*Textabschnitt*
========

1. Indem man sich selbst lobt / überhöht, sitzt man alle anderen Anwesenden automatisch herab, ob man will, oder nicht.

2. Ein solches Verhalten triggert bei mir den Konkurrenz- und Kampf-Impulse an, und ich fühle mich, ohne dass ich es möchte, in einen Hochstatus-Battle hinein gezogen. Die einzige Möglichkeit für mich, mich dem zu entziehen, ist, mich der Situation gleich ganz zu entziehen und besagte Person in größeren Gruppen zu meiden.

Lass Deinen Partner gut aussehen!

Im Impro-Theater lernen wir die Regel „Let your partner shine!“ Das Verhalten meiner „Trigger-Person“ ist jedoch eher ein Beispiel für „Let yourself shine!“ Die oben erwähnte Impro-Regel kann jedoch wunderbar praktisch umgesetzt werden, indem man in größeren Gruppen nicht sich selbst, sondern andere über den Klee lobt! Indem man z.B. sagt „XY ist ist der beste Impro-Spieler diesseits der Spree!“ oder „ABC ist bei Fragen rund ums Thema Kaffee die kompetenteste Person, die ich kenne!“ – es könnte so einfach sein!

========

*Aufgeführte Einträge*
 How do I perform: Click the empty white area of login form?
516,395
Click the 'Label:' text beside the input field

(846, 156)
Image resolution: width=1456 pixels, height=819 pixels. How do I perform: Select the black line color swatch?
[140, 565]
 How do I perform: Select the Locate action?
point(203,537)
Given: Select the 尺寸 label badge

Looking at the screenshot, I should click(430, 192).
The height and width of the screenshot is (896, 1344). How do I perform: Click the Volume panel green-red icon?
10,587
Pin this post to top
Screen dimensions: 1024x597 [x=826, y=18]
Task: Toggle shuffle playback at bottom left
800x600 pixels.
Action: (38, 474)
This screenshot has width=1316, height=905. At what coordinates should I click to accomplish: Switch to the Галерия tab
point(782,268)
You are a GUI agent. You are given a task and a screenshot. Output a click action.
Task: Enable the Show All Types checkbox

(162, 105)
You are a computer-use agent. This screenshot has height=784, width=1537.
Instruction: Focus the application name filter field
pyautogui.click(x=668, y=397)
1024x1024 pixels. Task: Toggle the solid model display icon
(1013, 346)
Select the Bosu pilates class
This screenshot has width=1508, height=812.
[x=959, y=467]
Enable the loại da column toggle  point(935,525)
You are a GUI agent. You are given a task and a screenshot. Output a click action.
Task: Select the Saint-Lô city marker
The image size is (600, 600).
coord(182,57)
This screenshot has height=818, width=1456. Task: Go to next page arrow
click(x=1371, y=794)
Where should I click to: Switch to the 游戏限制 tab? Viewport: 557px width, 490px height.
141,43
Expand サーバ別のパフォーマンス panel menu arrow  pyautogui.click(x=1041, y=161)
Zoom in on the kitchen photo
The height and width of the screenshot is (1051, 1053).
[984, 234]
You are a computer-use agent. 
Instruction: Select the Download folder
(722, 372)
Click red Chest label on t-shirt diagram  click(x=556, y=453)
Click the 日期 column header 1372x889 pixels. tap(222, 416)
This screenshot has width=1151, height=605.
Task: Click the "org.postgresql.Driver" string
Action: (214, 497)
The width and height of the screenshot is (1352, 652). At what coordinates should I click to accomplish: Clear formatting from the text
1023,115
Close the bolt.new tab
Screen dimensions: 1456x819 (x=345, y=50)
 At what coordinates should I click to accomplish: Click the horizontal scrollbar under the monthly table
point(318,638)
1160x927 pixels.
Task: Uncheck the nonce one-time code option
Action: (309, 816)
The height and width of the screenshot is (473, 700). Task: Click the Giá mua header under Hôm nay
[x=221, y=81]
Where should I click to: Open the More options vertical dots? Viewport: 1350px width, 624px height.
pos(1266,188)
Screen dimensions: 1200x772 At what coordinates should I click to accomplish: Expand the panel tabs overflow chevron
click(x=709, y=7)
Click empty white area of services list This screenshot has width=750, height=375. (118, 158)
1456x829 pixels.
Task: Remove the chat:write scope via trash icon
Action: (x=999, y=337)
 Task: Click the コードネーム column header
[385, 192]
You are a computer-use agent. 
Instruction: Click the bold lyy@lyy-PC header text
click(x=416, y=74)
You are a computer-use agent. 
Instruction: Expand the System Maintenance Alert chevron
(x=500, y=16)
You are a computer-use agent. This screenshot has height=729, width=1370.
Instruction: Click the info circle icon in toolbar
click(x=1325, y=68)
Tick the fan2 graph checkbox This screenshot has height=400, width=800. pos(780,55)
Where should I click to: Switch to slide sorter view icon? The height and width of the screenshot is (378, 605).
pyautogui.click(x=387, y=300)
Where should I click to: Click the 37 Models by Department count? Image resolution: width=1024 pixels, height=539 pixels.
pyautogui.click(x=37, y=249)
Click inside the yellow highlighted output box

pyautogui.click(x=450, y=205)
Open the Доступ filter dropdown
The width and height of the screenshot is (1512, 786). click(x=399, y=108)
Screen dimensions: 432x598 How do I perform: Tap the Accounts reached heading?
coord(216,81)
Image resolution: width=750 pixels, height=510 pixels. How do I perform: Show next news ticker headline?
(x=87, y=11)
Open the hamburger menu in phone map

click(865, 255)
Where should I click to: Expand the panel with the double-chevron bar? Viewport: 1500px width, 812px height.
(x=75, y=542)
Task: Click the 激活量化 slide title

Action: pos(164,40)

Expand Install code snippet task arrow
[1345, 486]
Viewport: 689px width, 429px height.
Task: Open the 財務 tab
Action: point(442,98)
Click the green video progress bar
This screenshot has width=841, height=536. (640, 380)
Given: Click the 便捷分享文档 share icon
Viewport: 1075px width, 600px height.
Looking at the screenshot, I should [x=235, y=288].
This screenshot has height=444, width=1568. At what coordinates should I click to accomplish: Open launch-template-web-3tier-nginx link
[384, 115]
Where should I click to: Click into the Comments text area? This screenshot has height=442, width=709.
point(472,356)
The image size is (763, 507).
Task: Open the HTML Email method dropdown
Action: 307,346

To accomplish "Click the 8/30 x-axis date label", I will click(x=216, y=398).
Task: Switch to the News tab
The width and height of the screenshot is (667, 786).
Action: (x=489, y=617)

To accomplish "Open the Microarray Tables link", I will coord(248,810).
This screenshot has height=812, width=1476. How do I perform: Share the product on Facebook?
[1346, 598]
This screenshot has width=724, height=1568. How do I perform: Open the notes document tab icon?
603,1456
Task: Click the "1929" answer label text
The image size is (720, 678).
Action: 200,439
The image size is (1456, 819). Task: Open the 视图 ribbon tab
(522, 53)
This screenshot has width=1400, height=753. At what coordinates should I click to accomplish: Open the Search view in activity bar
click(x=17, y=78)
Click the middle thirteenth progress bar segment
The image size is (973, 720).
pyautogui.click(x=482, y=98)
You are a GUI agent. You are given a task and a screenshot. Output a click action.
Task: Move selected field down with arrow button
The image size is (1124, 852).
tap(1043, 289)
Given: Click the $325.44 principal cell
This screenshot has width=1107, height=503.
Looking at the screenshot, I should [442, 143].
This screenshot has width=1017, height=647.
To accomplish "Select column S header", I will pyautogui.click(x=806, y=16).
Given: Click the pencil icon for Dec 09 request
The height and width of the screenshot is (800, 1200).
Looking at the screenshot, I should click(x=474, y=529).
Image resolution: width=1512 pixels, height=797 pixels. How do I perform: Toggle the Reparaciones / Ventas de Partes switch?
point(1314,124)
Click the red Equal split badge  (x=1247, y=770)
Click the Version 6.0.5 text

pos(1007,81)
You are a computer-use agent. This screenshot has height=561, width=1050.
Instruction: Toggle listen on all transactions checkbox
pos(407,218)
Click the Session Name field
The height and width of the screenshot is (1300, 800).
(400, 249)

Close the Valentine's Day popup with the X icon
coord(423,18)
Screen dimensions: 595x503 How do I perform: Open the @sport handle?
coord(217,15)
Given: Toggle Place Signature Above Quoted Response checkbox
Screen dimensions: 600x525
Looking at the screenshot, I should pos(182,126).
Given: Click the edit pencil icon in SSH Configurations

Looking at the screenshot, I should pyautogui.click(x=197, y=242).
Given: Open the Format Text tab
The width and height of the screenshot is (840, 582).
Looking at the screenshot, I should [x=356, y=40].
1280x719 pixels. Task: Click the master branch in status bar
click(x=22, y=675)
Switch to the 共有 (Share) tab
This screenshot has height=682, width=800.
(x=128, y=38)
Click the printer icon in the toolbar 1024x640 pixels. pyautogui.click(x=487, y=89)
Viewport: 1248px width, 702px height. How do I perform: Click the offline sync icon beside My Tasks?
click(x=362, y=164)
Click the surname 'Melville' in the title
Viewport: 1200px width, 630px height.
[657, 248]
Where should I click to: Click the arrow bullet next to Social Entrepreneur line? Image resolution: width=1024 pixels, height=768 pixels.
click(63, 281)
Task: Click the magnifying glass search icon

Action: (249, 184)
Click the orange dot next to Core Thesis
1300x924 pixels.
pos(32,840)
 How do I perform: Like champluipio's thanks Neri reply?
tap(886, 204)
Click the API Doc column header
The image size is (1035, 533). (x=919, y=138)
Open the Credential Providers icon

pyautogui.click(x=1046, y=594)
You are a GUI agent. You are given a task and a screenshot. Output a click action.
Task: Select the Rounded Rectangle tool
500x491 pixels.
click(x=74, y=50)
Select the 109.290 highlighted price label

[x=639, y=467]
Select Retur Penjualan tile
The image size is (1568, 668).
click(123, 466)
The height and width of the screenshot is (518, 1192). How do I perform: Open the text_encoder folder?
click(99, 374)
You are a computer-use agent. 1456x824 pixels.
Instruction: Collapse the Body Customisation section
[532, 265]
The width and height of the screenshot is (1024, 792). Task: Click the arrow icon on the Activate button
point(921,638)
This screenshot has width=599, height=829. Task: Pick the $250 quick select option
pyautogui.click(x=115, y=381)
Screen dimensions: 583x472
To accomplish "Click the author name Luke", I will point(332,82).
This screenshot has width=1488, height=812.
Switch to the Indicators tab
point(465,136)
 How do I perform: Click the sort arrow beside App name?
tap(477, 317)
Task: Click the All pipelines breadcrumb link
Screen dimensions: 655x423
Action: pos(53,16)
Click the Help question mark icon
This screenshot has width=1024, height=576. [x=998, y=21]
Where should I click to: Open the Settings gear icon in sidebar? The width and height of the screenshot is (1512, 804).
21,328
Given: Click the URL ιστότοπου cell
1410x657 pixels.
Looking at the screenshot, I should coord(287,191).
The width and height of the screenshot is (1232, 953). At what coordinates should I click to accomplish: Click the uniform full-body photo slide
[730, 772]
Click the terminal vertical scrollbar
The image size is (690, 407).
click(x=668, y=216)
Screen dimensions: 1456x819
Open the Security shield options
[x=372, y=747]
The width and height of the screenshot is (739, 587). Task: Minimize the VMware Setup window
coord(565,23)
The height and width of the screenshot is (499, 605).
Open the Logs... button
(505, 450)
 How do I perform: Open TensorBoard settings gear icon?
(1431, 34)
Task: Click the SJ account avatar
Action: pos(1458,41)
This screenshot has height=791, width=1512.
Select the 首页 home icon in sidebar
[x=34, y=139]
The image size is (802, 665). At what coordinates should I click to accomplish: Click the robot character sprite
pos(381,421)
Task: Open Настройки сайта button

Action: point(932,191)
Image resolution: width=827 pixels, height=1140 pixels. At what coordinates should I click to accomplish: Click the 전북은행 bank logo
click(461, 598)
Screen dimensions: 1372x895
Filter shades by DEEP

========

*Aufgabe*
Wie geht der Text über Selbstlob in Gruppen und die Impro-Regel „Let your partner shine!“ nach seinem letzten Satz weiter? Schreibe die Fortsetzung.

*Ausgabe*
Viele Leute (und ich zähle mich durchaus dazu) scheuen jedoch dieses Verhalten, da sie befürchten, indem sie andere erheben (ihnen Status geben), setzen sie sich selbst damit herab. Das glaube ich jedoch nicht, im Gegenteil: Indem ich Person XY über den Klee für eine bestimmte Sache lobe, gebe ich mich ja implizit als Experte für ebendiese Sache zu erkennen – sonst könnte ich mir darüber ja gar kein Urteil erlauben! Jedenfalls ist dies die Botschaft, die unterschwellig bei den Zuhörern ankommt. Und gleichzeitig wirke ich noch unglaublich charmant dabei, und Person XY fängt an, mir zu vertrauen. Also eine Win-Win-Situation für beide. Im Grunde ist es das Verhalten, das wir im Impro als „positiven Hochstatus“ bezeichnen (das eingangs erwähnte Beispiel meiner „Trigger-Person“ wäre eher ein negativer Hochstatus). Oder in TA** Begriffen ausgedrückt: Ich bin okay, Du bist okay (Verhalten der „Trigger-Person“ entspricht eher: Ich bin okay, Du bist nicht okay).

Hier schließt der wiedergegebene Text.